- **Trecho para leitura**
◆ ◆ ◆ ◆ ◆

Entre os nobres está a implementação máxima da telerradiologia, que aumenta o acesso dos pacientes aos radiologistas e quebra a barreira da distância outrora existente. Menor a barreira, menor o valor. A oferta de radiologistas, devido à telerradiologia, torna-se mais homogênea nas diversas regiões, reduzindo o valor do “ativo” radiologista.
Entre os incontroláveis está a precificação do mercado sobre o valor futuro dos radiologistas, considerando o seu papel com o avanço da inteligência artificial. O mercado precifica o valor futuro de um ativo e ajusta o preço do valor presente — pura matemática. Por exemplo, se a saca de feijão custa 200 reais hoje e uma nova tecnologia promete reduzir drasticamente o custo de produção, o preço da saca despenca. Agora, imagine se estão falando por aí que o radiologista será substituído por uma ferramenta de inteligência artificial e em breve será dispensável. O resultado: Todos pagam menos pelo trabalho do radiologista hoje, mesmo sem a certeza dos impactos da inteligência artificial no futuro. Pensemos! Para uma grande parte dos pagadores esta história é bastante interessante (e lucrativa).
Chego agora aos motivos que fazem e continuarão fazendo o radiologista se desvalorizar, ele mesmo, relacionados ao comportamento profissional. Aqui, mudo minha forma de escrever. Ao invés de citar o que está errado, vou destacar o que, na minha visão, pode ser mudado:
- Não termine o seu laudo com: “Correlacionar com dados clínicos”. Lembre-se de que somos médicos antes mesmo de radiologistas. Quanto mais decisões e diagnósticos você deixar para os outros, menos essencial se torna na tomada de decisão. Isso diminui o seu valor no processo de cuidado.

◆ ◆ ◆ ◆ ◆

- **Lista de tarefas**
a - No texto sobre a desvalorização do radiologista, com que frase o autor recomenda não terminar o laudo?
b - Dê continuidade ao texto sobre a desvalorização do radiologista a partir do ponto em que ele termina.

◆ ◆ ◆ ◆ ◆

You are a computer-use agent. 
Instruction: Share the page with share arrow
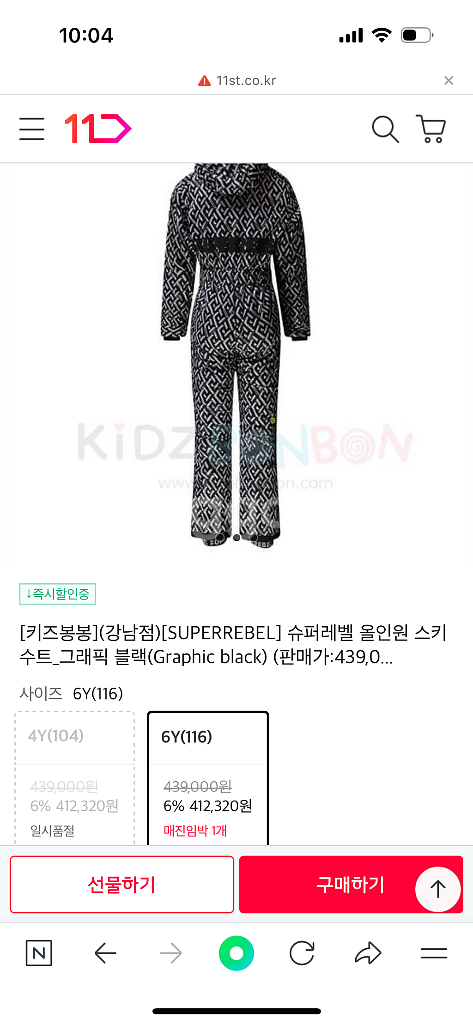[x=368, y=954]
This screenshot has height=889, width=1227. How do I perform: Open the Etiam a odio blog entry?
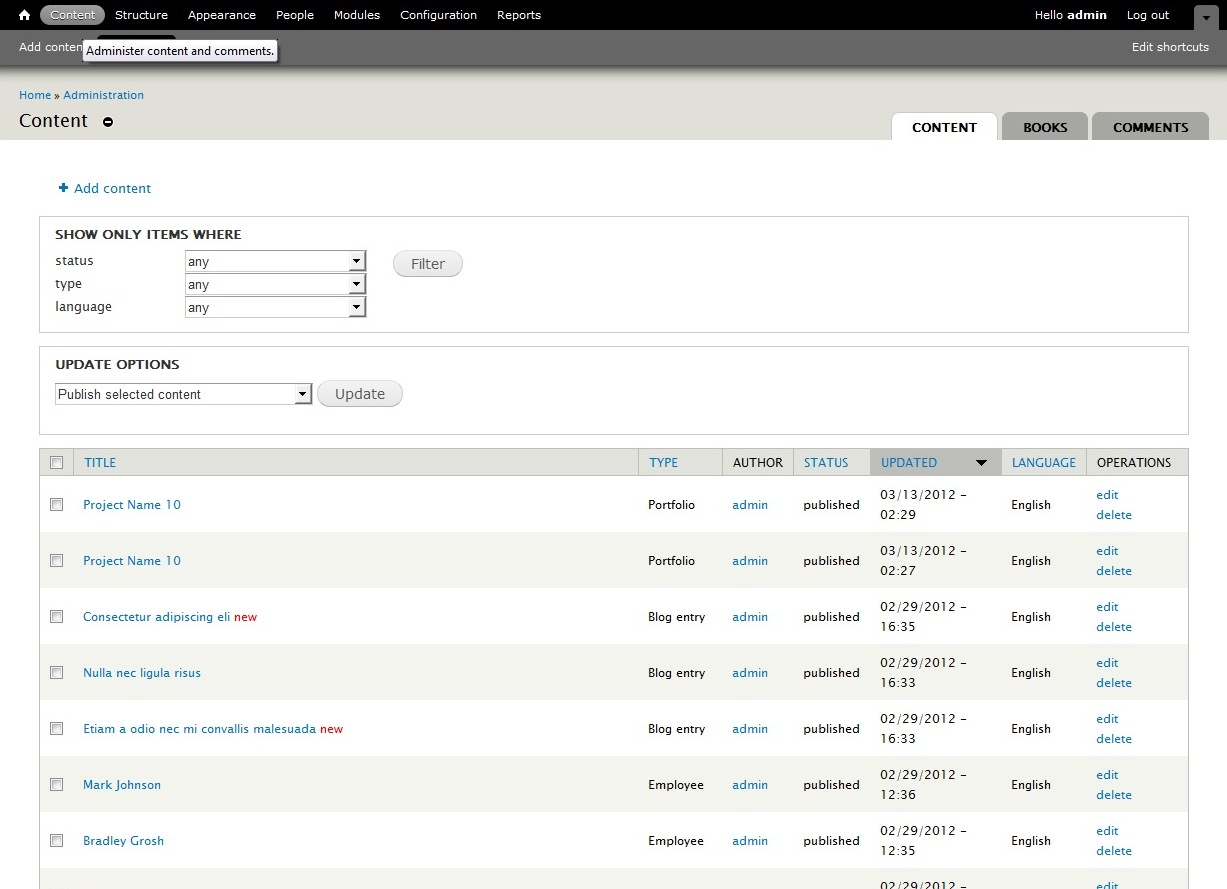[x=199, y=729]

◆ ◆ ◆ ◆ ◆

- **Respostas em ordem**
a - Com “Correlacionar com dados clínicos”.

b -
- Evite jargões técnicos como hipodensidade, hipersinal e ecogênico nas conclusões dos seus relatórios. Estes termos transformam os relatórios em “pasteis com muita massa e pouco recheio.” Prefira concluir os relatórios com informações que sejam significativas para o paciente e o médico solicitante.
- Engaje-se na jornada do paciente. Seja um recurso ativo tanto para o clínico quanto para o paciente. Ofereça sua expertise para facilitar a jornada de cuidados, colaborando de maneira proativa. Oriente, sugira, faça.
- Desenvolva a ressonância afetiva com o médico solicitante. Integre-se mais profundamente no tratamento e nas decisões clínicas. Telefone para o médico solicitante, converse, ajude a resolver o problema. Este envolvimento não apenas enriquece o processo terapêutico, mas também reforça a importância do seu papel no sistema de saúde.
Novamente: Toda opinião é uma obra de ficção. A minha, sobre o futuro do radiologista, é a de que se continuarmos da mesma maneira, agonizaremos desesperados, brigando por pilhas maiores de exames sem vida – sacas de feijão – distantes da medicina e dos pacientes. Há, contudo, um adendo com final feliz. O radiologista reposicionado, personagem principal no diagnóstico e tratamento dos pacientes. A especialidade e o especialista no lugar onde merecem. Vida longa ao radiologista!